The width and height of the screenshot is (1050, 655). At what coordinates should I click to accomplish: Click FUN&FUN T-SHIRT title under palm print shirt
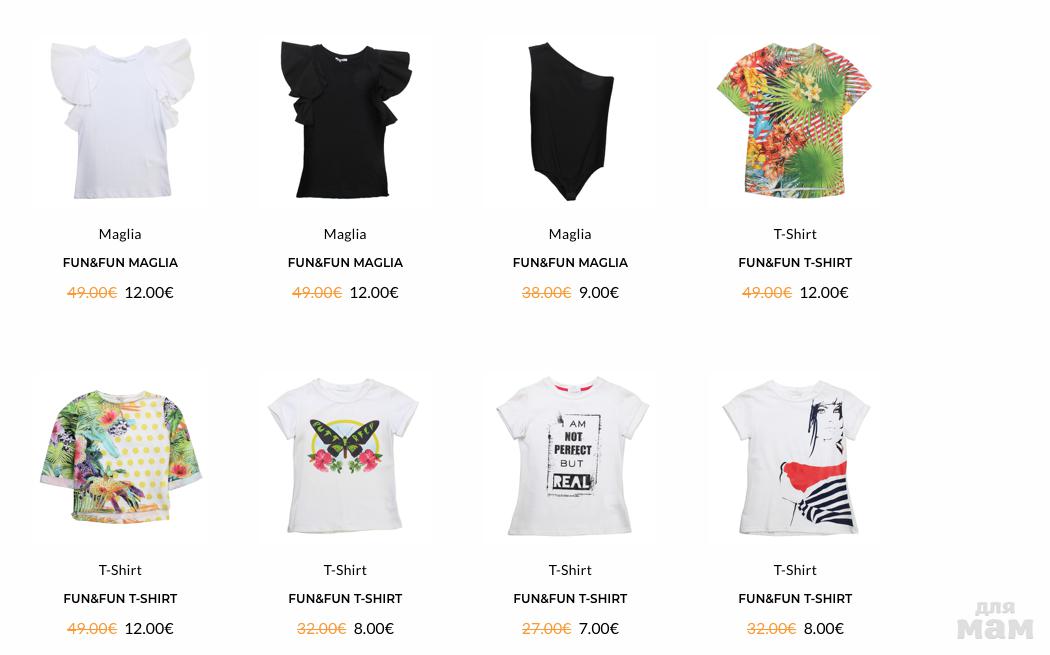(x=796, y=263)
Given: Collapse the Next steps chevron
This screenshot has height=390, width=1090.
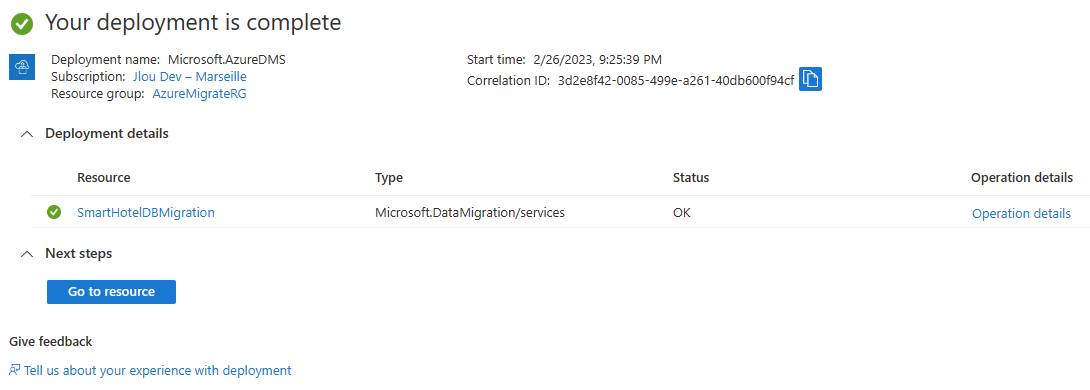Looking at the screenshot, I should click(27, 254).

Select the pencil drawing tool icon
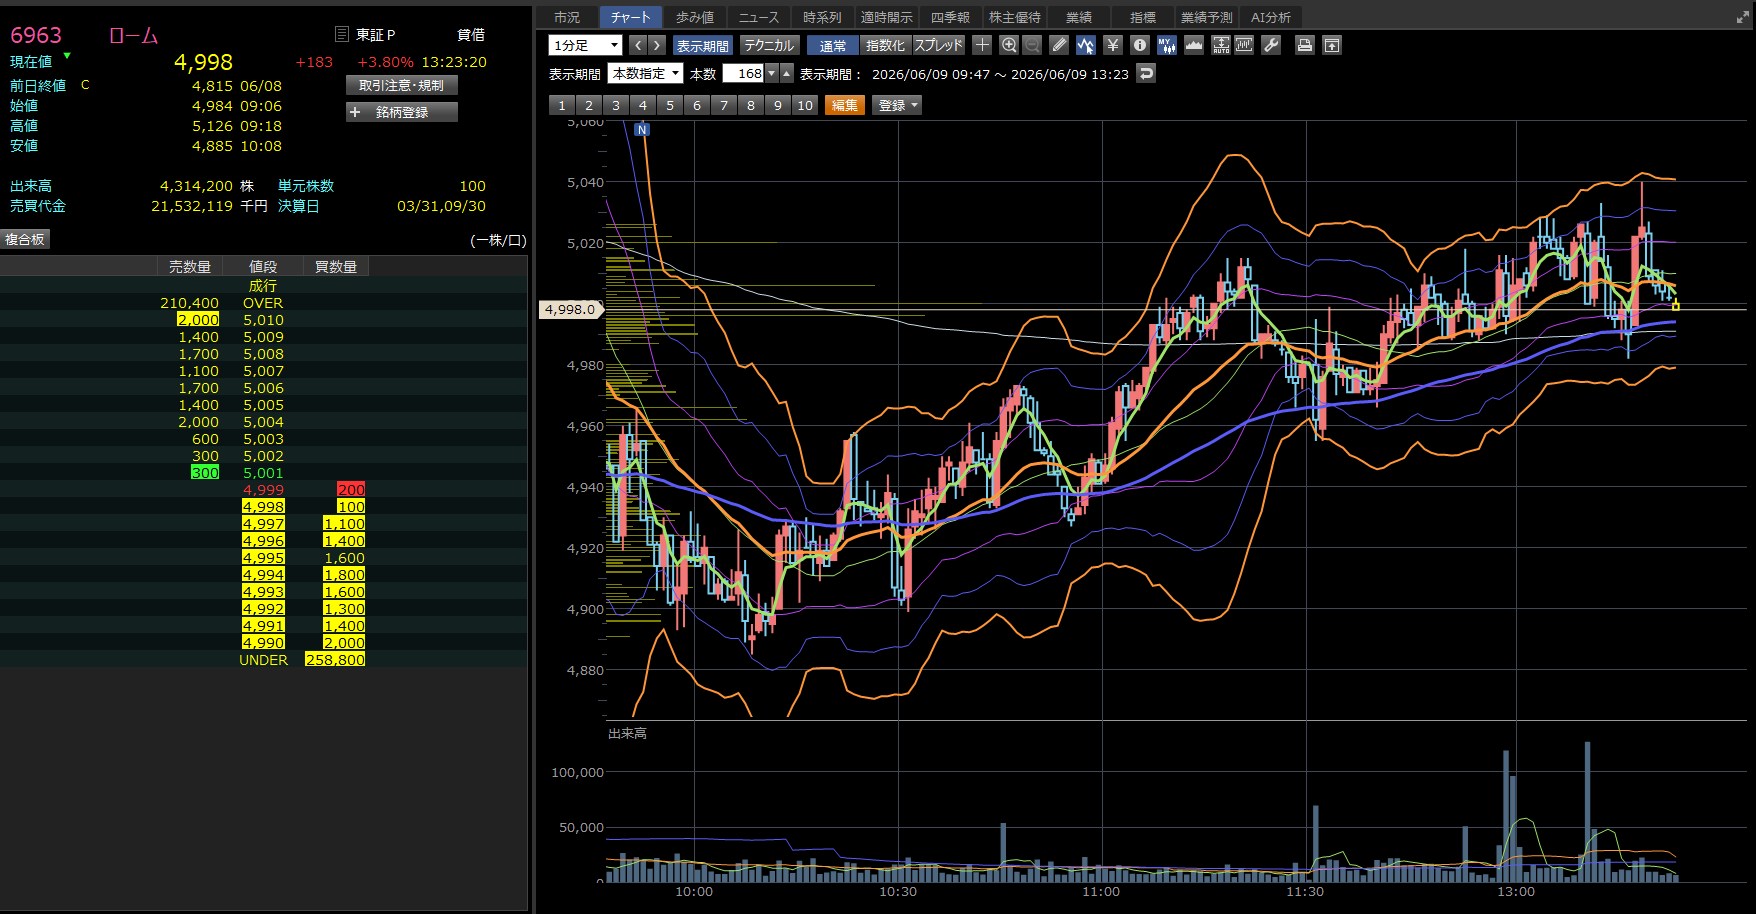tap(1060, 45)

◆ **Problem requirements**
Say again, exactly, only those lines of the records that run from the start through the line with "Given: Collapse the Next steps chevron". Pictures are to be skipped.

◆ **Result for this exercise**
The width and height of the screenshot is (1050, 655). At what coordinates should I click to accomplish: Click FUN&FUN T-SHIRT title under palm print shirt
(x=796, y=263)
Given: Collapse the Next steps chevron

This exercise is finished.